I suppose at that moment I could have interrupted her and told her about my heightened relationship with Toby, about the way he could order cabinet ministers about, the way he could organize it for people to get imprisoned or beaten up to order, about the fact that he was a double agent.... Perhaps I could have told her the skids were under Chris through no action of hers but because Frank had a crush on me. For some reason I didn’t bother to stop her.

She carried on talking. “You never could read me, Alex. I like you a lot. The day that Toby disappeared I wanted you to take me back to your place and take me to bed again...... That was a good way of getting you to do it.” Again I thought back and reflected on her behaviour and my lack of comprehension. She was right, I didn’t understand her. I never would.....We had gone into this thing as complete strangers, we would come out of it really good acquaintances. Again she gave me that Françoise Hardy look. This time it didn’t seem so derivative, there was something attractive in it.
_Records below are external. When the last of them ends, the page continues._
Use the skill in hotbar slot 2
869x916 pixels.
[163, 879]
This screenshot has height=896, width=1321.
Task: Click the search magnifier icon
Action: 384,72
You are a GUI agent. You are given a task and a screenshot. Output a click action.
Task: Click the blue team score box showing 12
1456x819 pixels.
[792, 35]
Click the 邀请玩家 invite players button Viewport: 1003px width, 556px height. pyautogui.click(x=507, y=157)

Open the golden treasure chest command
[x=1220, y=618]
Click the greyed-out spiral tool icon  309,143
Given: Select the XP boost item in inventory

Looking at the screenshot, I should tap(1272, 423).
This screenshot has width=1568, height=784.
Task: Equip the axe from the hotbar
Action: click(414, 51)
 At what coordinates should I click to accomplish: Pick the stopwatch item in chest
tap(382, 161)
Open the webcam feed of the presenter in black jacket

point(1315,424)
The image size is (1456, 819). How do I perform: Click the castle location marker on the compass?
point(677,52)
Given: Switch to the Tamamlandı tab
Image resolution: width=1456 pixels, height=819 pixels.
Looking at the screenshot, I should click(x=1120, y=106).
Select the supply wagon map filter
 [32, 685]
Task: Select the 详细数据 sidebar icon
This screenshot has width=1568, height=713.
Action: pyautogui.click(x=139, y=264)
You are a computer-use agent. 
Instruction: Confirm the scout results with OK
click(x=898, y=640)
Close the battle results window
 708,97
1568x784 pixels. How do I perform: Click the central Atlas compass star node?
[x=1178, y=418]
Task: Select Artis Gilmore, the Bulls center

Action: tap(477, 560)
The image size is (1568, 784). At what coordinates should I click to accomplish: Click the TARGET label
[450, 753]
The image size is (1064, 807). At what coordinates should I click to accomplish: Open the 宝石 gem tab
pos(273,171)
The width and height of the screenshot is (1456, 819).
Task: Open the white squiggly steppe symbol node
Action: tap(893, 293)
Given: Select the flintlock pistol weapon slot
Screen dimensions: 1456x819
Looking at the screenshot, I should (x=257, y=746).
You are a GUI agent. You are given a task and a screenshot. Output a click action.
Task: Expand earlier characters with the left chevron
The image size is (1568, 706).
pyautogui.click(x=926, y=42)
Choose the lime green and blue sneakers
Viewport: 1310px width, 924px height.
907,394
“Poor old Chris, he’s the most innocent out of the lot of us,” I said.

“.... and you Alex. You’re an innocent... Everything you did, you did for money. Not one of your actions was morally motivated - I don’t count the odd instinctive outburst.... Money means a lot to you, doesn’t it, Alex? That’s a form of innocence, it suggests an unawareness of the more important things in life.... In some people that would be called greed, but not you. I’ve given you the benefit of the doubt. In your case it’s innocence.” I was quite happy to have my actions filed under that classification.

“And now we haven’t got a drink because you made me hit you,” I said.

“I knew you’d hit me. I wanted you to. I wanted to make you angry. It’s so easy, and it makes you seem more real.”

She was doing it again, upsetting my cock, getting him all nervous and agitated..... Battersea, the flat, my first night with her. How could I want someone as cold as her, with her ruthless acceptance and implementation of her own universal truths, trampling over and through other people’s lives? How? I wondered as I felt myself moving over towards her and taking hold of her. How could she be so desirable and compliant and so perfectly sensitised to the moment? But then I stopped wondering and we lost ourselves in the moment. We fucked on the floor, knocking over Victorian china pots containing dried flowers, and scattering and damaging the loose rush matting. But we didn’t disturb Chris. He slept through it all, like a baby.